[Opening Record set section]

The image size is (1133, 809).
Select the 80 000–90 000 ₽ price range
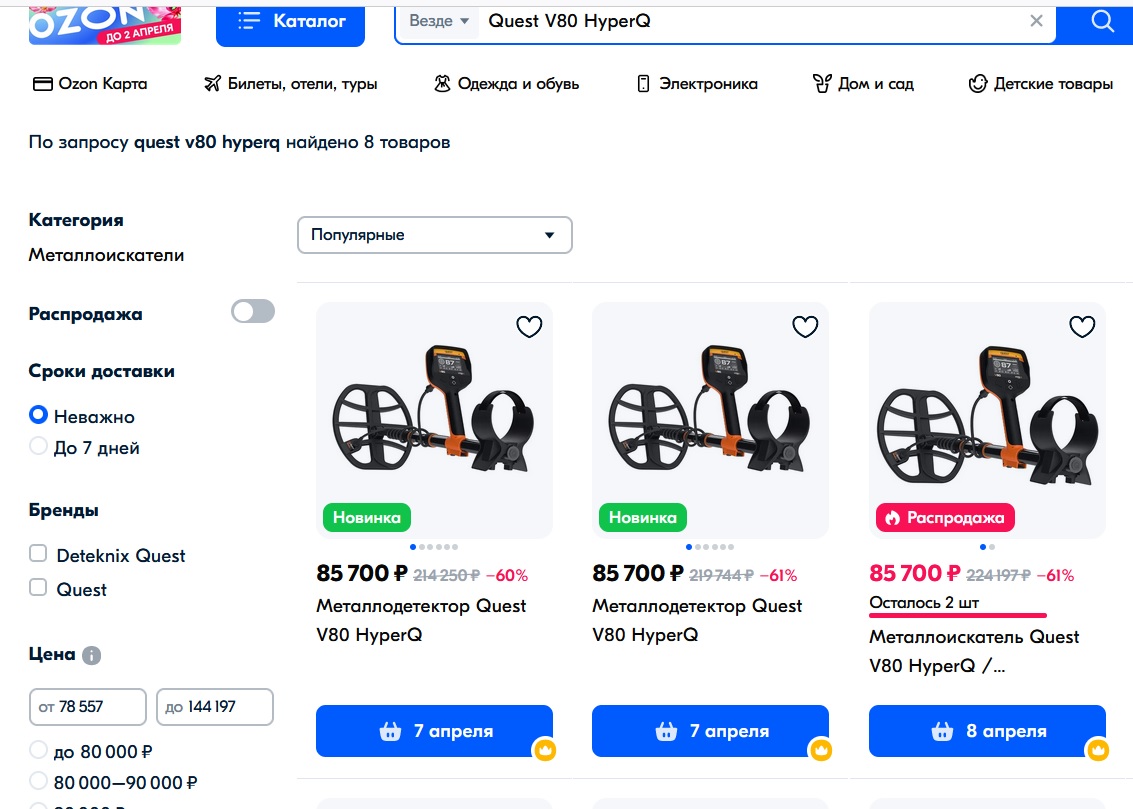click(39, 781)
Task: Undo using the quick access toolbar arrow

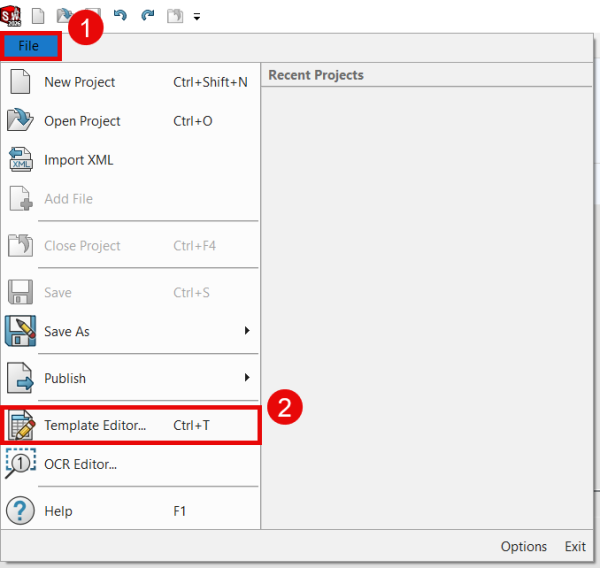Action: [x=121, y=16]
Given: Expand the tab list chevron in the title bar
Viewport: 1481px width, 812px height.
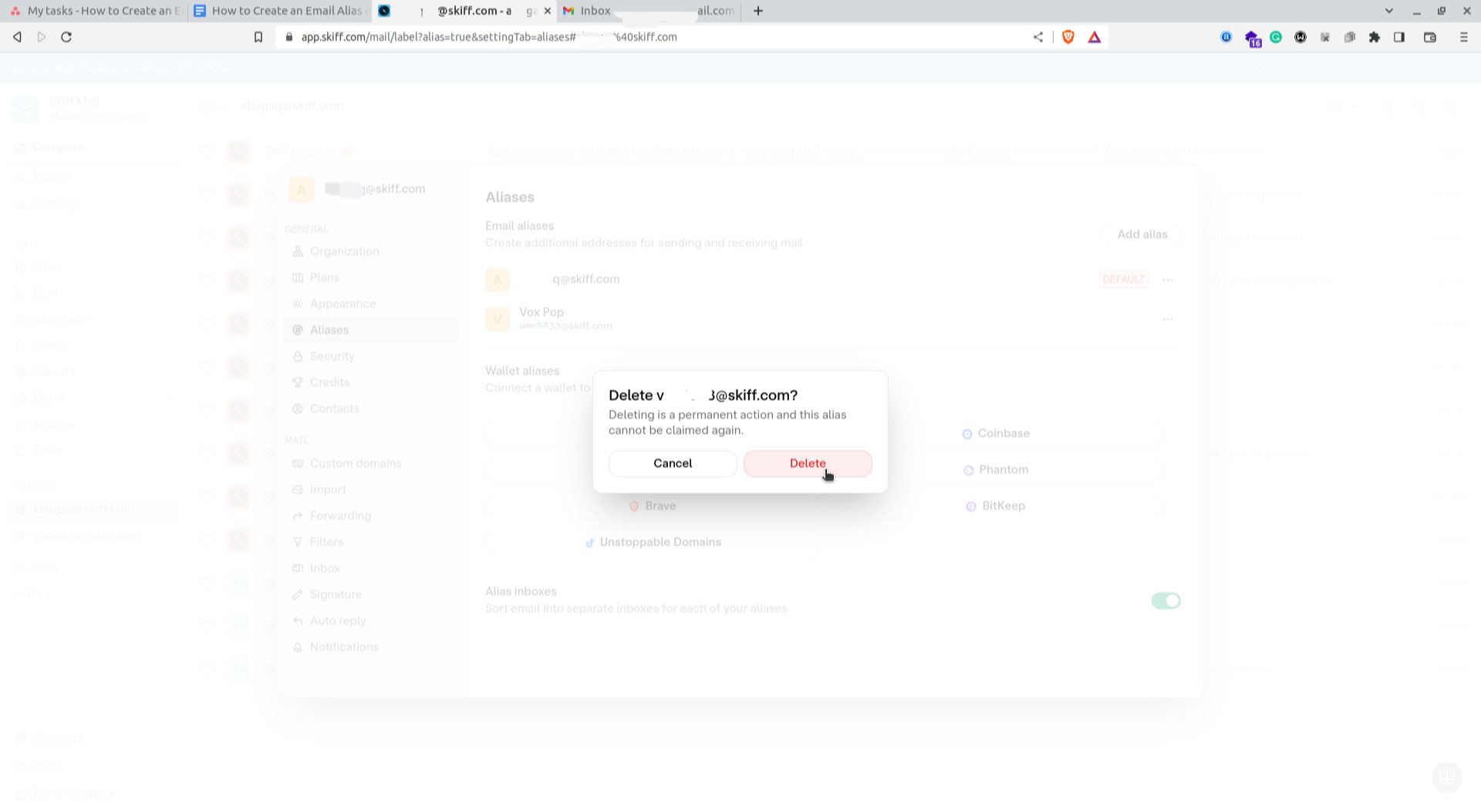Looking at the screenshot, I should (x=1388, y=11).
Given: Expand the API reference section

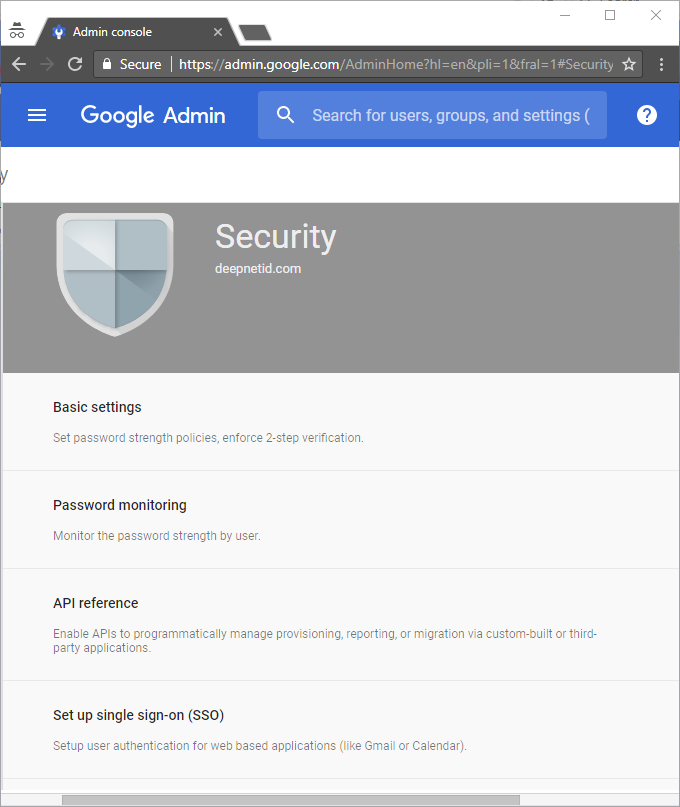Looking at the screenshot, I should coord(96,603).
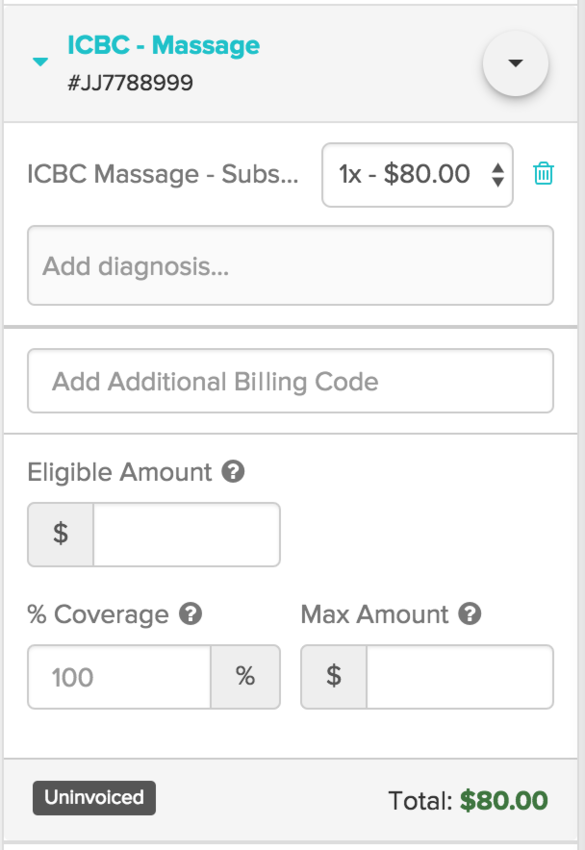585x850 pixels.
Task: Click the truncated ICBC Massage - Subs label
Action: 165,173
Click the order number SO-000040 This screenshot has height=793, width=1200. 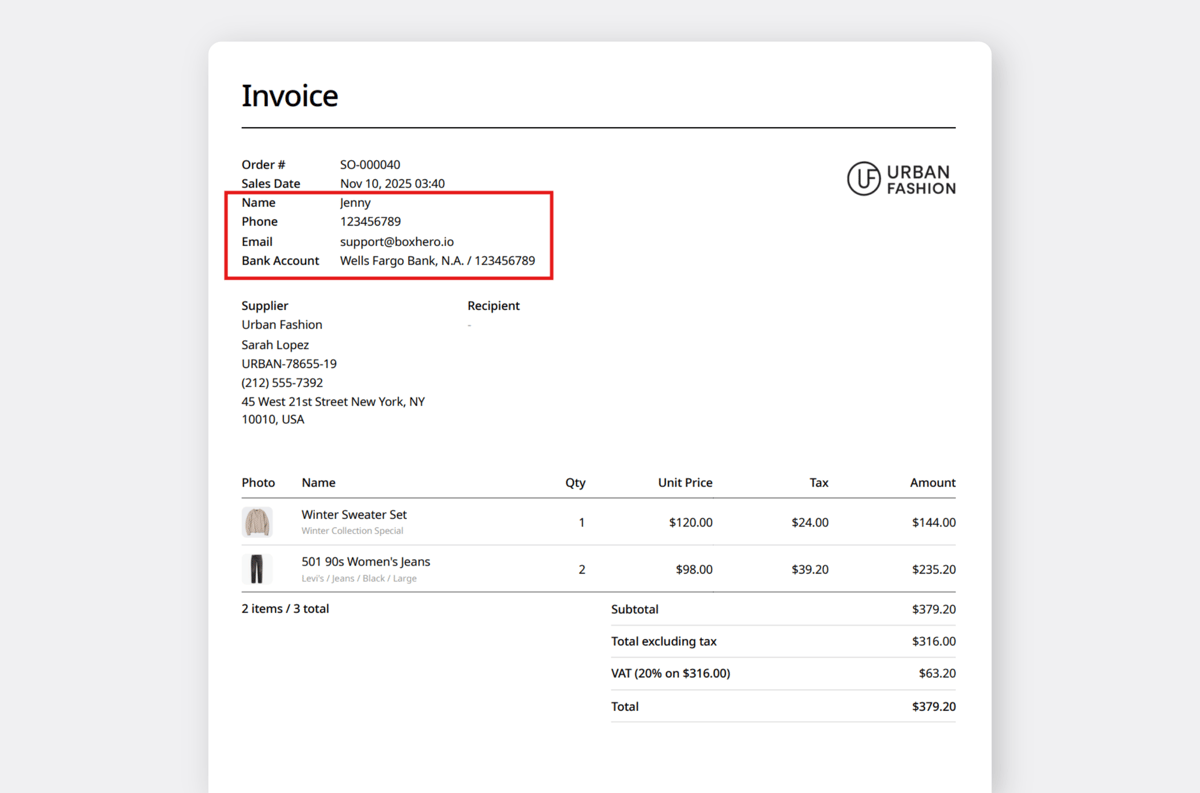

[Closing Record set section]

### Exercise
Please write out every entry exactly, but skip the pictures.

### Finished exercise
The image size is (1133, 809).
Select the 80 000–90 000 ₽ price range
click(39, 781)
Task: Undo using the quick access toolbar arrow

Action: [x=121, y=16]
Given: Expand the tab list chevron in the title bar
Viewport: 1481px width, 812px height.
Looking at the screenshot, I should (x=1388, y=11).
Given: Expand the API reference section

Looking at the screenshot, I should coord(96,603).
585x850 pixels.
Task: Click the truncated ICBC Massage - Subs label
Action: 165,173
Click the order number SO-000040 This screenshot has height=793, width=1200. 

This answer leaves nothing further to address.